_WHAT TO DO_. Type out the etcd backup page word for word, from "2. Copy snapshot" up to and including "should be restored.".

_PASSAGE_.
▬▬▬▬▬▬▬▬▬▬

Etcd Backup & Node Recovery
Etcd is the database of your Kubernetes control plane — it stores the entire cluster state (all deployments, services, secrets, configmaps). If set-hog (your control plane) dies and etcd data is lost, the cluster is gone.
This page covers automated etcd snapshots and the full recovery procedure.
k3s Etcd Snapshot
k3s has built-in etcd snapshot support — no extra tools needed.
Manual Snapshot
ssh ubuntu@10.0.0.2
sudo k3s etcd-snapshot save \
--name manual-$(date +%Y%m%d-%H%M%S)
Snapshots are saved to:
/var/lib/rancher/k3s/server/db/snapshots/
Automatic Scheduled Snapshots
Enable in k3s config:
sudo nano /etc/rancher/k3s/config.yaml
etcd-snapshot-schedule-cron: "0 */6 * * *" # every 6 hours
etcd-snapshot-retention: 10 # keep last 10 snapshots
etcd-snapshot-dir: /var/lib/rancher/k3s/server/db/snapshots
Restart k3s:
sudo systemctl restart k3s
Verify snapshots are being created:
sudo k3s etcd-snapshot list
Copy Snapshots Off-Node
Snapshots on the node itself don't help if the node dies. Copy them to a safe location:
# From your local machine via Tailscale
rsync -avz ubuntu@10.0.0.2:/var/lib/rancher/k3s/server/db/snapshots/ \
~/k3s-snapshots/
# Or to MinIO (if Velero/MinIO is set up)
mc alias set minio http://10.0.0.200:9000 minioadmin minioadmin
mc mirror /var/lib/rancher/k3s/server/db/snapshots/ minio/etcd-snapshots/
Restore Procedure
Scenario: set-hog is dead, new node provisioned
1. Provision new control plane node via MAAS
Assign IP 10.0.0.2 (or update workers with new IP).
2. Copy snapshot to new node
scp ~/k3s-snapshots/latest.db ubuntu@10.0.0.2:/tmp/
3. Restore from snapshot
ssh ubuntu@10.0.0.2
sudo k3s server \
--cluster-reset \
--cluster-reset-restore-path=/tmp/latest.db
4. Start k3s normally
sudo systemctl start k3s
sudo kubectl get nodes
Workers will reconnect automatically (they keep trying).
5. Verify
sudo kubectl get all --all-namespaces
All namespaces, deployments, and services should be restored.
Snapshot Schedule Recommendation
| Frequency | Snapshot | Retention |
|---|---|---|
| Every 6 hours | On-node | 10 snapshots (2.5 days) |
| Daily | Copied to MinIO | 30 days |
| Weekly | Copied to external drive / S3 | 12 weeks |
Recovery Time Objectives
| Scenario | Recovery Steps | Estimated Time |
|---|---|---|
| Control plane crash (data intact) | Restart k3s | 2–5 min |
| Control plane disk failure (snapshot available) | New node + restore | 15–25 min |
| Full cluster wipe | MAAS reprovision + k3s + restore | 45–60 min |
Done When
✔ Automatic snapshots running every 6 hours
✔ Snapshots copied to MinIO daily
✔ Test restore verified on a staging node
✔ Recovery runbook documented and tested

▬▬▬▬▬▬▬▬▬▬

_DATA BLOCK_.
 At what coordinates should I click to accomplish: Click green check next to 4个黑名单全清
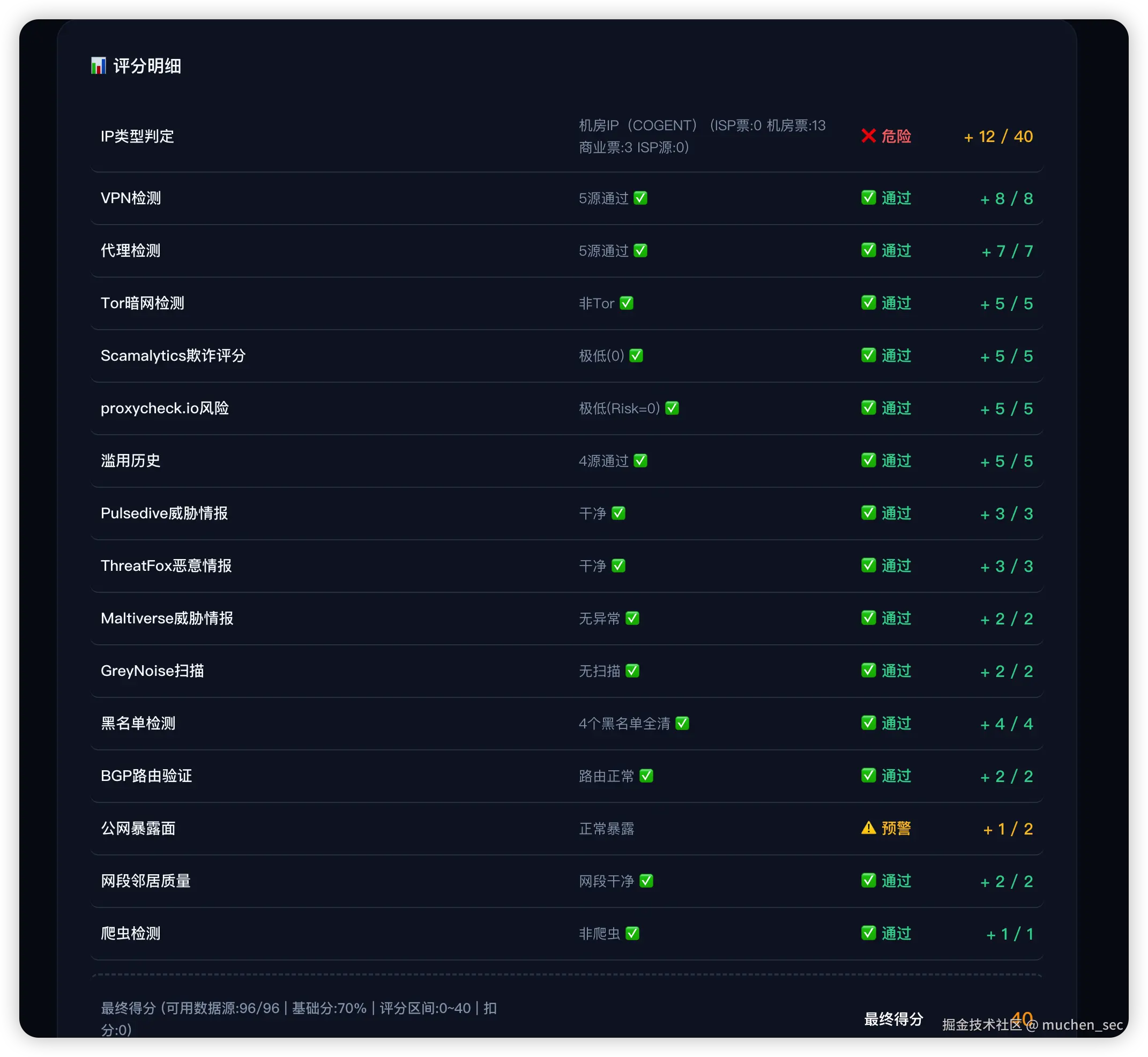coord(682,724)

▬▬▬▬▬▬▬▬▬▬

_OUTPUT OF THE TASK_.
2. Copy snapshot to new node
scp ~/k3s-snapshots/latest.db ubuntu@10.0.0.2:/tmp/
3. Restore from snapshot
ssh ubuntu@10.0.0.2
sudo k3s server \
--cluster-reset \
--cluster-reset-restore-path=/tmp/latest.db
4. Start k3s normally
sudo systemctl start k3s
sudo kubectl get nodes
Workers will reconnect automatically (they keep trying).
5. Verify
sudo kubectl get all --all-namespaces
All namespaces, deployments, and services should be restored.